TASK GOAL: Your copy should begin at the line containing "The width and" and end at the last line of the records below, matching each line exactly and leaving out pictures.

======== DATA SHOWN ========

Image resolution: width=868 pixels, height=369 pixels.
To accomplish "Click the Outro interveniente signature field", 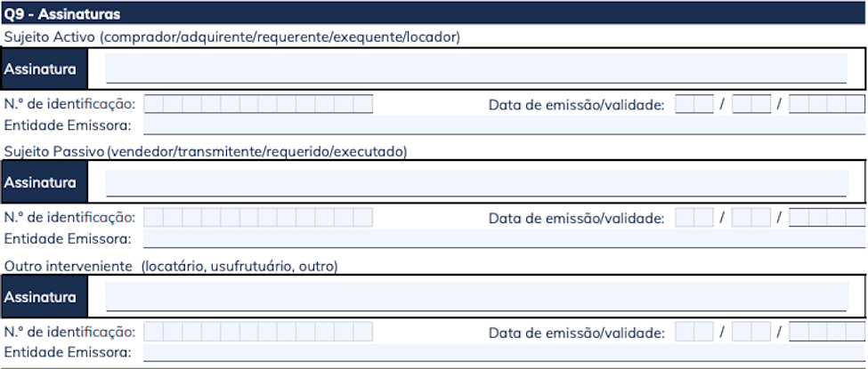I will (x=476, y=297).
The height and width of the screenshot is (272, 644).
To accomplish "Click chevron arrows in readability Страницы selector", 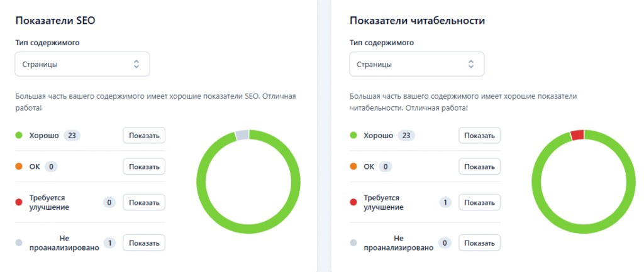I will [471, 64].
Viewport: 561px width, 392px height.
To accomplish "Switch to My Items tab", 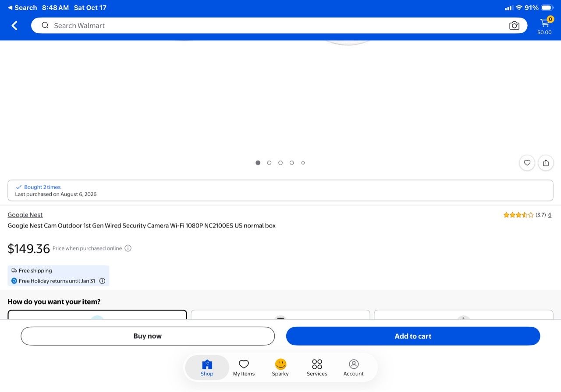I will pos(244,367).
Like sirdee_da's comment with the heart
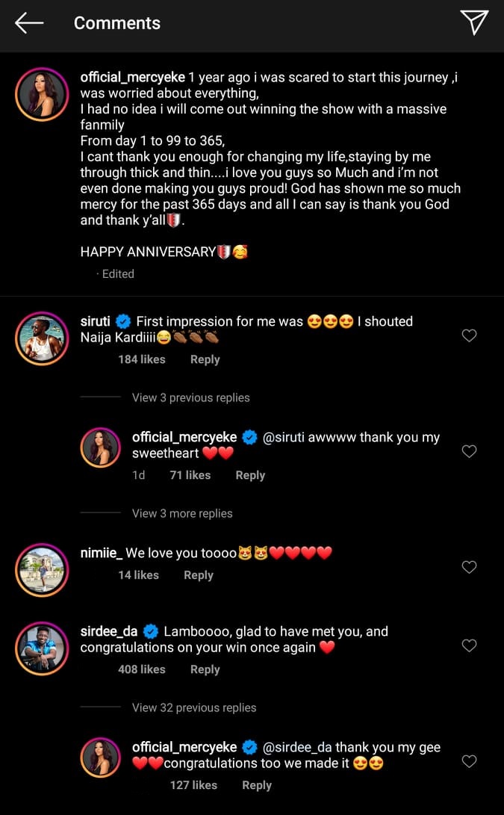 coord(469,646)
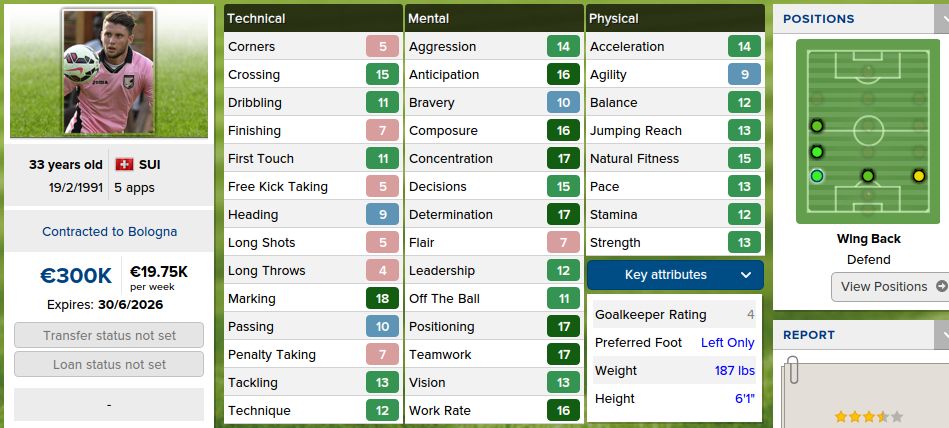This screenshot has height=428, width=949.
Task: Open the Contracted to Bologna link
Action: tap(109, 231)
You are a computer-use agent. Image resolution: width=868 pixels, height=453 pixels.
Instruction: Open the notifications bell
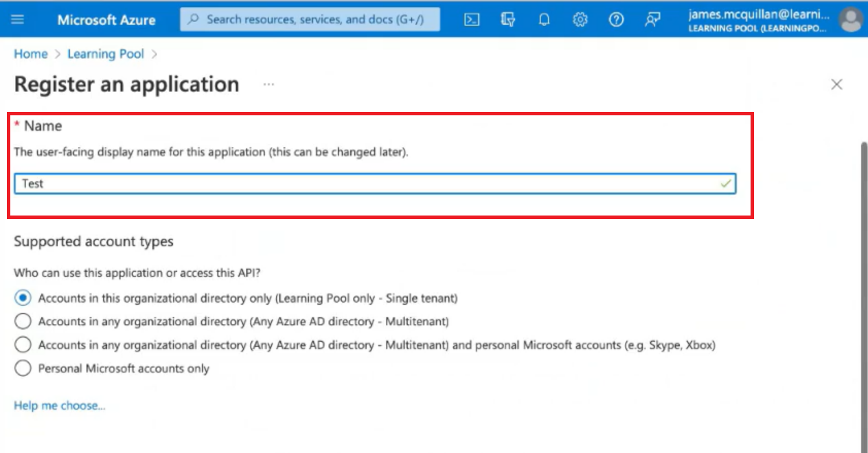click(x=544, y=19)
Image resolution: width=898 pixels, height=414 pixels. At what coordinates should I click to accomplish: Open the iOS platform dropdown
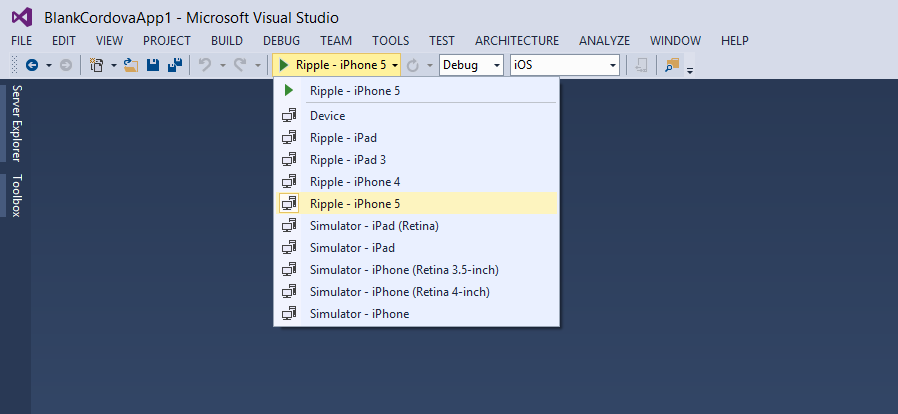(564, 65)
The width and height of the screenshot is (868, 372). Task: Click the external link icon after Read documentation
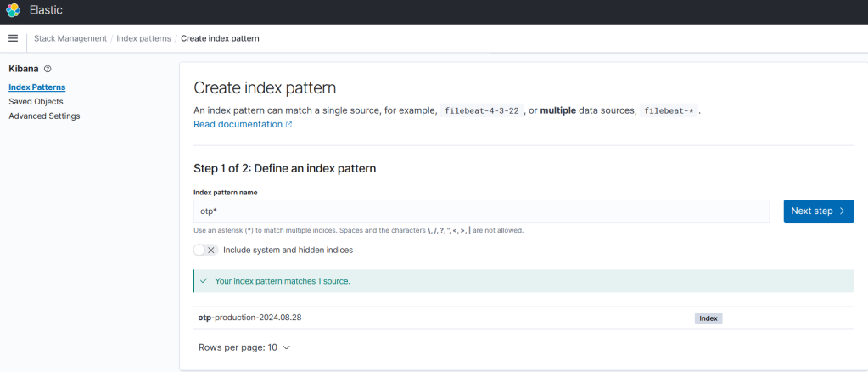[x=288, y=125]
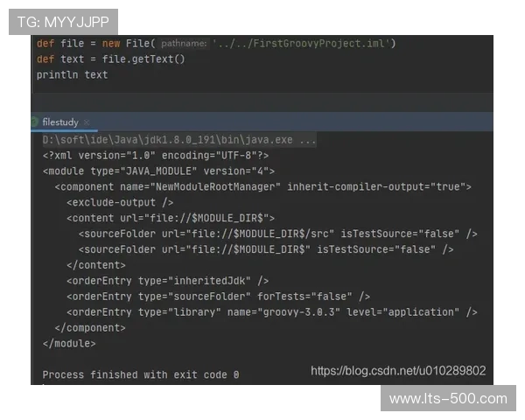This screenshot has width=525, height=420.
Task: Select the module type JAVA_MODULE line
Action: click(158, 172)
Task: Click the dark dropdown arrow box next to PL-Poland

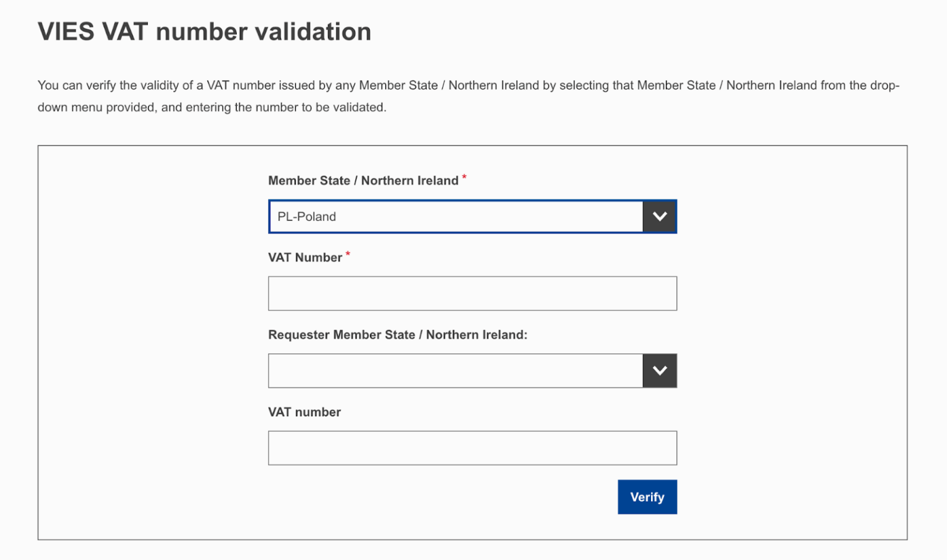Action: pyautogui.click(x=660, y=216)
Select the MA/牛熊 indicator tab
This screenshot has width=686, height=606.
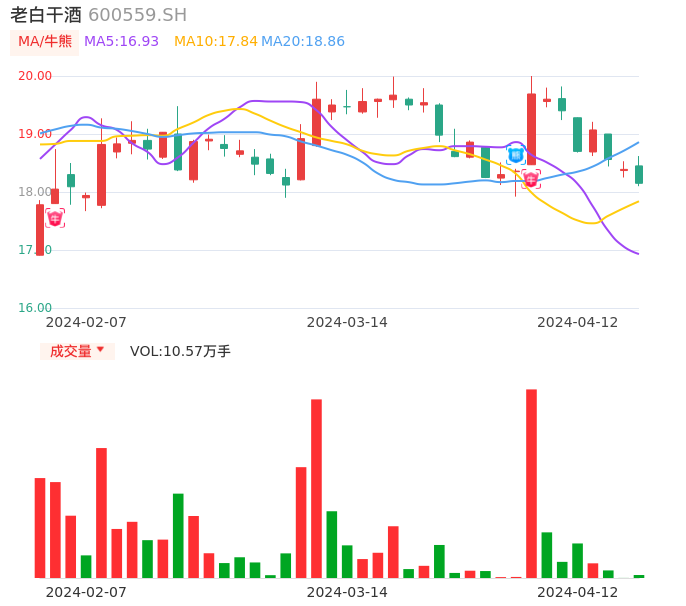click(45, 42)
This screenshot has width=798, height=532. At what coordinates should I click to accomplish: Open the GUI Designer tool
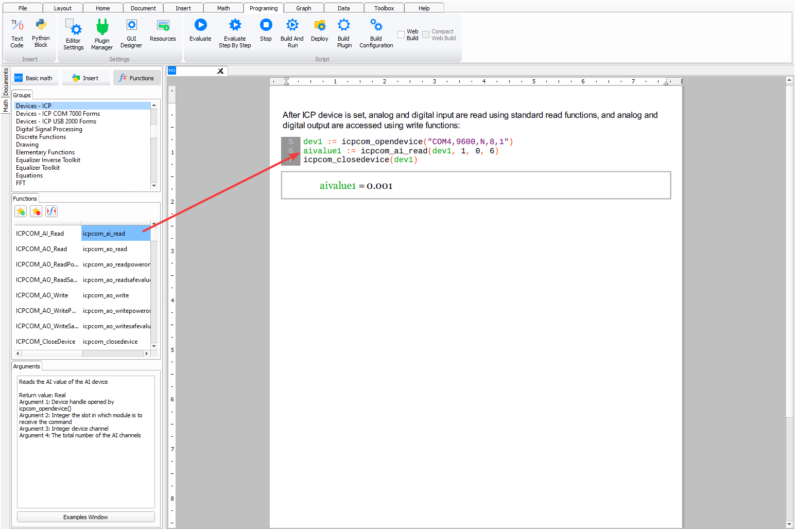(131, 25)
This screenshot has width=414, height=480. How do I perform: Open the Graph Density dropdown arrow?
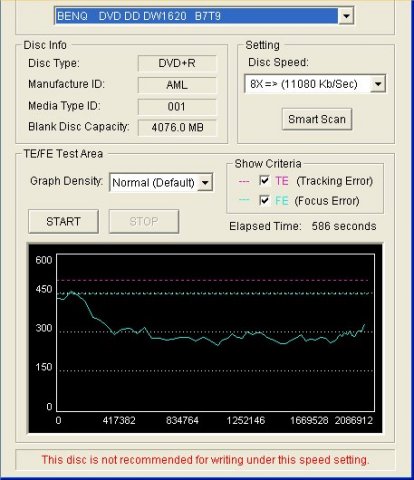tap(205, 183)
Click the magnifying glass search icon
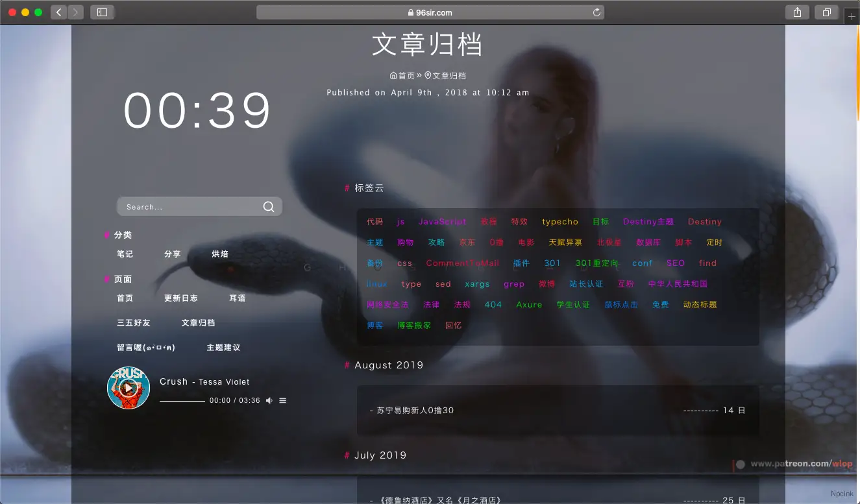Screen dimensions: 860x504 pos(268,206)
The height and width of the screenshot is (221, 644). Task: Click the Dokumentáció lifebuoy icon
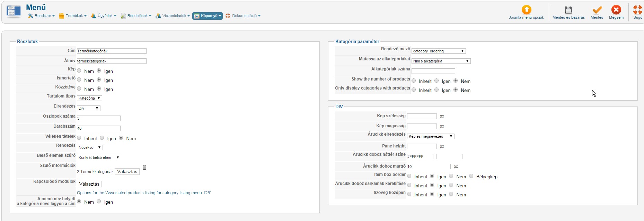tap(228, 16)

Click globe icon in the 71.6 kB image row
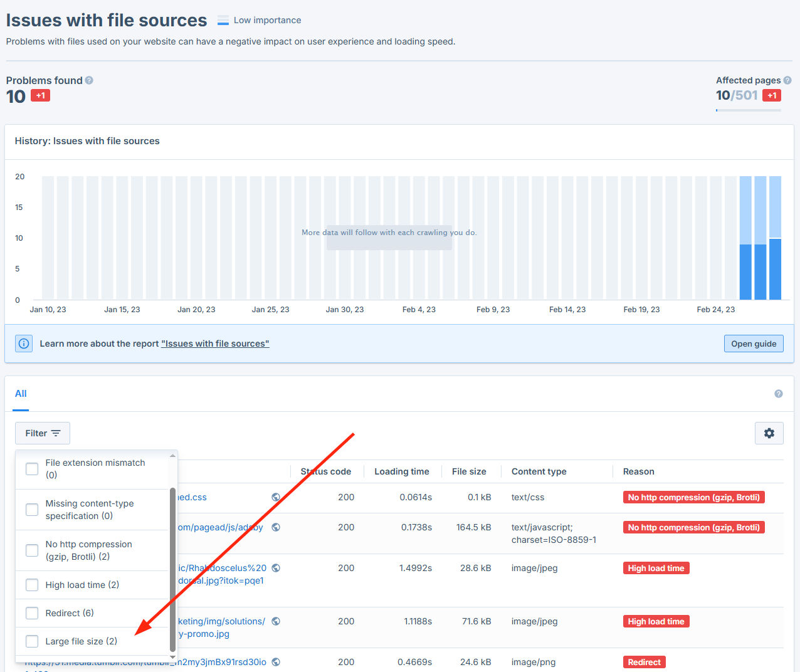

========

ANSWER:
The width and height of the screenshot is (868, 372). Task: Click the external link icon after Read documentation
[x=288, y=125]
This screenshot has width=525, height=420.
Task: Select the module type JAVA_MODULE line
Action: click(158, 172)
Task: Click the dark dropdown arrow box next to PL-Poland

Action: pyautogui.click(x=660, y=216)
Select the MA/牛熊 indicator tab
This screenshot has width=686, height=606.
click(45, 42)
This screenshot has width=798, height=532. At what coordinates should I click to accomplish: Open the GUI Designer tool
(131, 25)
This screenshot has width=414, height=480. How do I perform: Open the Graph Density dropdown arrow?
tap(205, 183)
Click the magnifying glass search icon
Screen dimensions: 860x504 pos(268,206)
The height and width of the screenshot is (221, 644). Task: Click the Dokumentáció lifebuoy icon
tap(228, 16)

Click globe icon in the 71.6 kB image row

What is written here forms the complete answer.